═══ PROVIDED DATA

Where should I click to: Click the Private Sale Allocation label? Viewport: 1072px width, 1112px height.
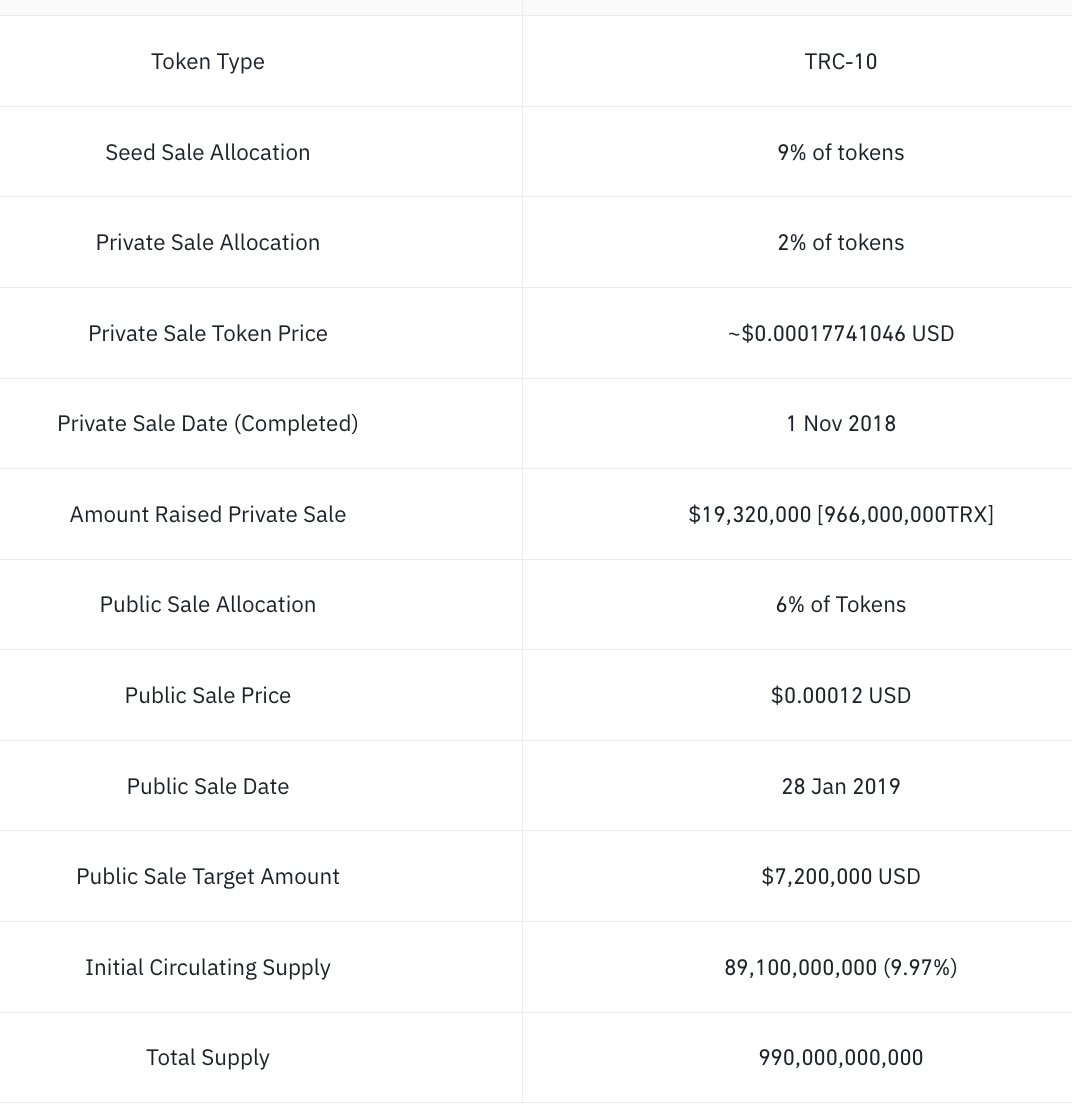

══════
═══ PROVIDED DATA

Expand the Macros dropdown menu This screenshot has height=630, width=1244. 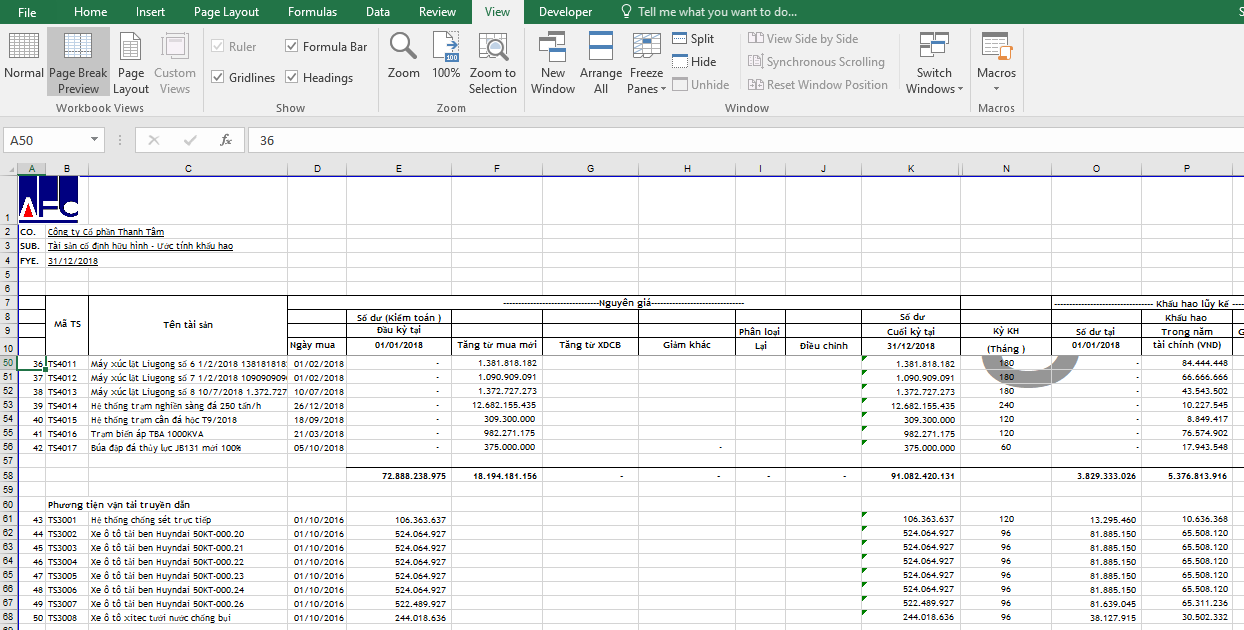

══════
═══ PROVIDED DATA

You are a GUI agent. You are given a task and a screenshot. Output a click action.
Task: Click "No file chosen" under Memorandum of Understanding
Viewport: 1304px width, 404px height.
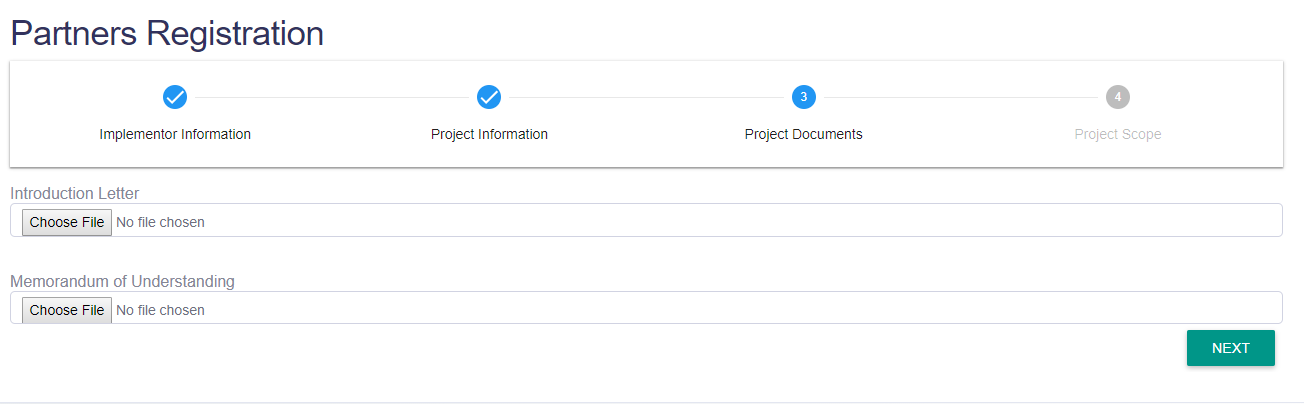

══════

§ DIRECTIONS FOR THIS TASK:
Format the entries from the line containing "You are a GUI" through the line containing "Viewport: 1304px width, 404px height.", both included, as a Markdown table. Use two columns, Row for a running number and Line for the text of each line, and leave out any blank lines.

§ RESULT:
| Row | Line |
|---|---|
| 1 | You are a GUI agent. You are given a task and a screenshot. Output a click action. |
| 2 | Task: Click "No file chosen" under Memorandum of Understanding |
| 3 | Viewport: 1304px width, 404px height. |